賢者と愚者の違い

 先週、今やっている研究について2回、議論する機会があり、どちらからも多くを学びました。29日は国際ビジネス研究学会で研究報告をし、30日は経済産業省を訪れて中堅・若手官僚の方々に研究の概略をお話しました。
 質疑応答は、場数を踏めば踏むほどうまくなります。これまで、それなりに経験をつんできてはいても、今回も失敗したと思うことがあります。この失敗を教訓に次回はより一層うまくできるよう努力せねばと誓うところです。質問にも、良い質問と悪い質問があって、良い質問はこちらの考えをより進展させてくれます。悪い質問は、ただ質問者が言いたいことを言っているだけの場合です。質問によって、質問者の頭の良し悪しが分かりますので、質問力を高めることはとっても重要なことです。
 今回、学んだことの一つは、質問者の経験に基づいたコメント・質問に対するスマートな受け答え方です。「私の経験では、これこれこうなので、あなたの言うことには疑問です」といった類の質問に対してどう答えるか。

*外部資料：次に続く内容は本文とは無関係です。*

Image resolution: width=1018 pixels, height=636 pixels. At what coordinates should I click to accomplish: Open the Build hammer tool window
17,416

 経験というのは、限られた期間と場所においてのみ成り立つことで、それを普遍化することは決して出来ません。一部の経験をもって、全体を語ることは出来ません。客観的な議論のためには、経験話はあまり役立ちません。「賢者は歴史に学び、愚者は経験に学ぶ」という諺もあります。と、こんなようなことをその場にあった、やわらかい表現をつかって切り返すと、相手は何もいえなくなると思います。大学の教員でさえ、経験話をする人がいるので、この手の人には、すかさず切り返しましょう。

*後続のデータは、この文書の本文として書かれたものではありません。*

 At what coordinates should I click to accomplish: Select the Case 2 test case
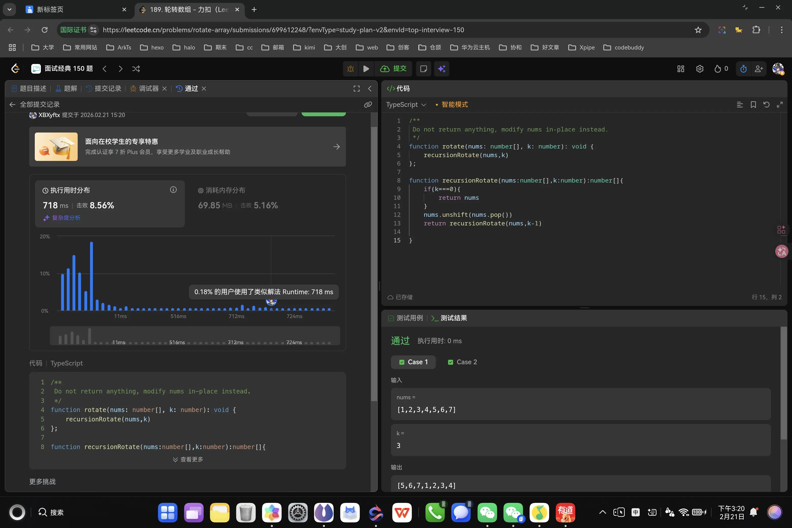tap(462, 362)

 そして、自分が質問者の時には、自分の経験に基づいただけのつまらない質問をしないように心がけましょう。さらに、「賢者は学びたがるが、愚者は教えたがる」といわれますように、話しすぎず、相手から学ぶ姿勢が大切です。経済産業省では、こちらが話しすぎて、失敗したと反省です。よし、次はもっとうまくやるぞ。